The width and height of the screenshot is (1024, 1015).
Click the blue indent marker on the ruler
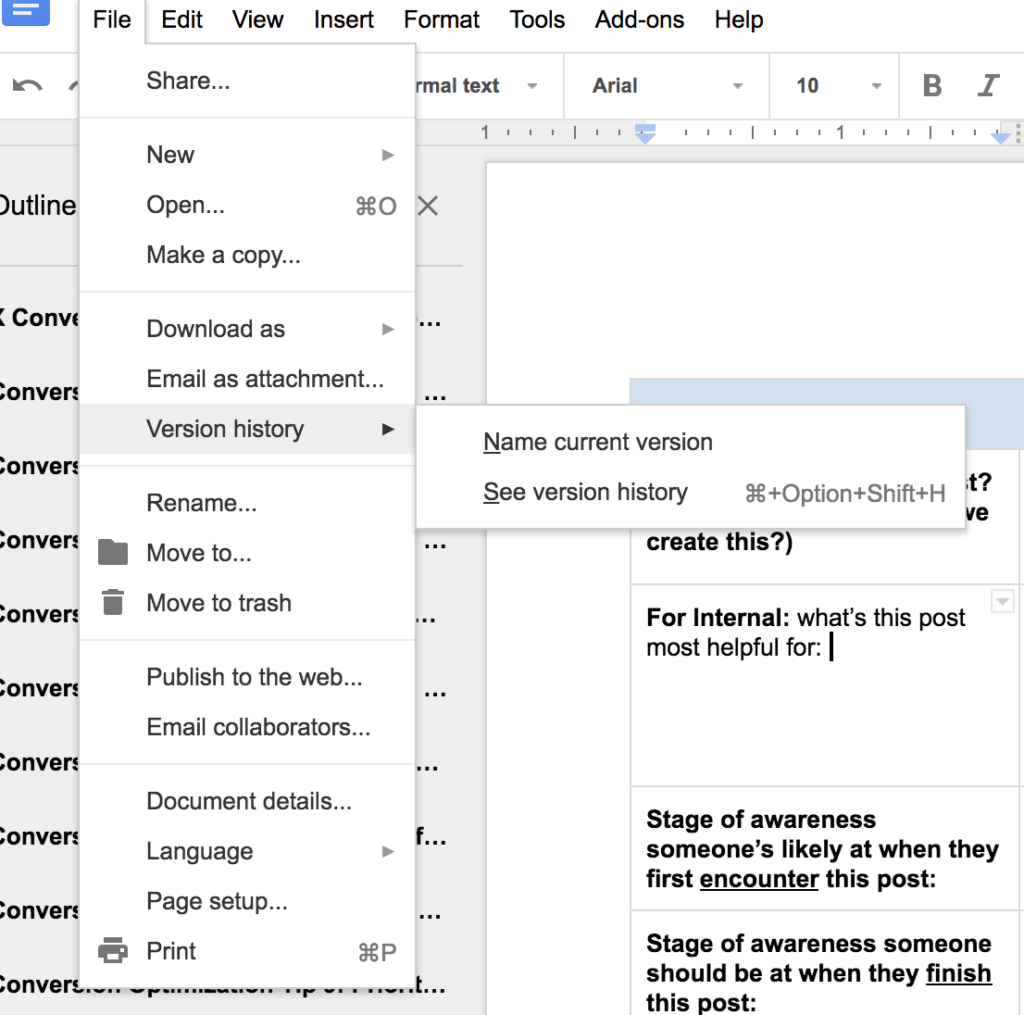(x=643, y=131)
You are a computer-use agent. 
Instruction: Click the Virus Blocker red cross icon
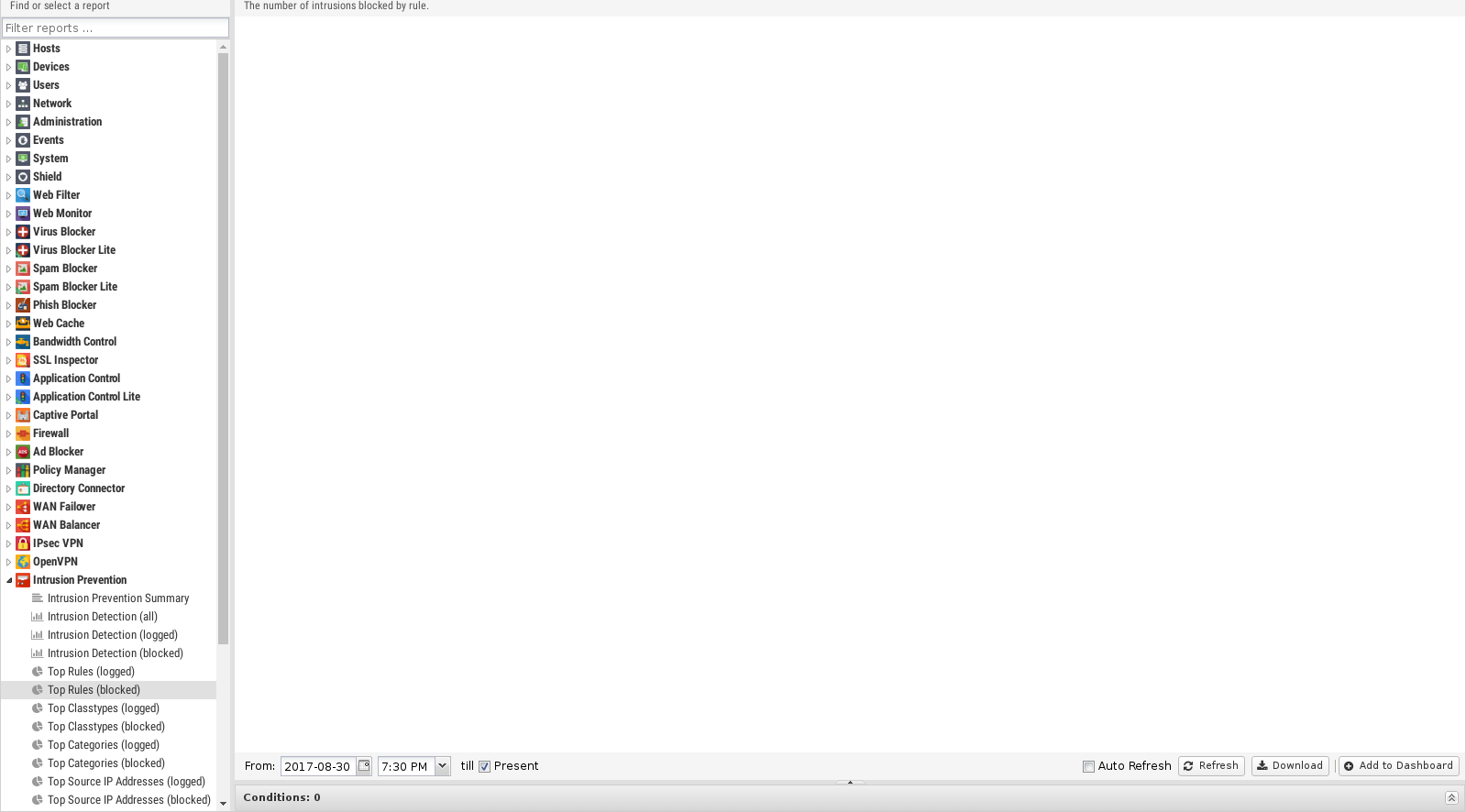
# # # # #
• **YOUR GOAL**: All entries above, minus the pictures, should be repeated exactly.

• **REPLY TO THE EXERCISE**:
The width and height of the screenshot is (1024, 1015).
Click the blue indent marker on the ruler
(x=643, y=131)
You are a computer-use agent. 
Instruction: Click the Virus Blocker red cross icon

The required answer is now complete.